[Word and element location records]
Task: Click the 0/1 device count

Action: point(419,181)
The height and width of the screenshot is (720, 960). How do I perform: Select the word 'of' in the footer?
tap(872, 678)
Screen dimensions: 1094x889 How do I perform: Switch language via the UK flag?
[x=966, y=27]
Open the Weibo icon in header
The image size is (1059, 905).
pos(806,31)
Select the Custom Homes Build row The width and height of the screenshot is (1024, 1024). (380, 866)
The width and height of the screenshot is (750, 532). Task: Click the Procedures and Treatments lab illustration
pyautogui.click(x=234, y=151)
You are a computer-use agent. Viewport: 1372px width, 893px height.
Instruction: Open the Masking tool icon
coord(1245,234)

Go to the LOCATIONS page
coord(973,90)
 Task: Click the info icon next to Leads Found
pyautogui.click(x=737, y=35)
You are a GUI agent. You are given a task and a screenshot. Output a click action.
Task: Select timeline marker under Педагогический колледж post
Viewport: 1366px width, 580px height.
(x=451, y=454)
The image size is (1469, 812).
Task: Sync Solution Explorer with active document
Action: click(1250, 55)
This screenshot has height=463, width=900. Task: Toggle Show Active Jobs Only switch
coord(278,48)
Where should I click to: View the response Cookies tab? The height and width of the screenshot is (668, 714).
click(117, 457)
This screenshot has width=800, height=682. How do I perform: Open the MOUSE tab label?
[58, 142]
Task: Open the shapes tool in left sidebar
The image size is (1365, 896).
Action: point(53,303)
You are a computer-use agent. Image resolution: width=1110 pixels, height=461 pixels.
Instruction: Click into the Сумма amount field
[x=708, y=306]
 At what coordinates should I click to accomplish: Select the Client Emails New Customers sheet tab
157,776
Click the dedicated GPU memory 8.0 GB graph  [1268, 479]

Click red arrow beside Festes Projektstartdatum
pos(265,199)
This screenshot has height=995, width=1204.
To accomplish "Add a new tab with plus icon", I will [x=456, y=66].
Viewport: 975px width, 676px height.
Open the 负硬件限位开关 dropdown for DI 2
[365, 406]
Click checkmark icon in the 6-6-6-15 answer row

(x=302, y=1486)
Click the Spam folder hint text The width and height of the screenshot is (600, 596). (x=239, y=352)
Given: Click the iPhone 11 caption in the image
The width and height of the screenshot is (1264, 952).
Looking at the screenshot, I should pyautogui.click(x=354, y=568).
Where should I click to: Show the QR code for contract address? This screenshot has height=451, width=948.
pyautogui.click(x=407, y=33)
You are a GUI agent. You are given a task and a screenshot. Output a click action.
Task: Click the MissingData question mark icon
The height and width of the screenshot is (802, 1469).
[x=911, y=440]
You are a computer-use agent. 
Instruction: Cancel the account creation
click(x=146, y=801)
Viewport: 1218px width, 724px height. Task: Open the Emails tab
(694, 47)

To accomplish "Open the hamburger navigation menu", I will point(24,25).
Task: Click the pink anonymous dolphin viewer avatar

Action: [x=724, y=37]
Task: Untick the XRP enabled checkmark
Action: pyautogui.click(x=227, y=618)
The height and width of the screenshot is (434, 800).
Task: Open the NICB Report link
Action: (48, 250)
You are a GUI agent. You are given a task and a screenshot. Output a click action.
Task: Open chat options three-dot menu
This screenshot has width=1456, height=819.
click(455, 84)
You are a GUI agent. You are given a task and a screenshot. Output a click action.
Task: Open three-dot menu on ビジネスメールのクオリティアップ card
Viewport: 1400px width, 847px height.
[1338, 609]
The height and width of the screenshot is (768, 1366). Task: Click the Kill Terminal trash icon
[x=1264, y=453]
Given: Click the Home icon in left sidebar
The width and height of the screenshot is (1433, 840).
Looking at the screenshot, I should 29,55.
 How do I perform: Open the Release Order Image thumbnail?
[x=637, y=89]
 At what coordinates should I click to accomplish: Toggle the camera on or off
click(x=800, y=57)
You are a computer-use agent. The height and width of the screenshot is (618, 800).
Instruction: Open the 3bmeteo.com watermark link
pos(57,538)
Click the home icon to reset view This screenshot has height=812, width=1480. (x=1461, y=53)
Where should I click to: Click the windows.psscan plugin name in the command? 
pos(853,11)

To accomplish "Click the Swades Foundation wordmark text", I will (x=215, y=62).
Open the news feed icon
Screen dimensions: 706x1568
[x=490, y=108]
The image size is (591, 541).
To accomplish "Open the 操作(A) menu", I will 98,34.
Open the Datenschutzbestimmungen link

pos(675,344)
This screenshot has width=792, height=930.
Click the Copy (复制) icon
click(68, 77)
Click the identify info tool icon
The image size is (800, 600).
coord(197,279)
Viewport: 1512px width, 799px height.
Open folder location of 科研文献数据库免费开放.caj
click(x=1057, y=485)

EXERCISE » Select each line of the records above that contains the word "three", and copy those lines out.

WRITTEN REPLY »
Task: Open chat options three-dot menu
Task: Open three-dot menu on ビジネスメールのクオリティアップ card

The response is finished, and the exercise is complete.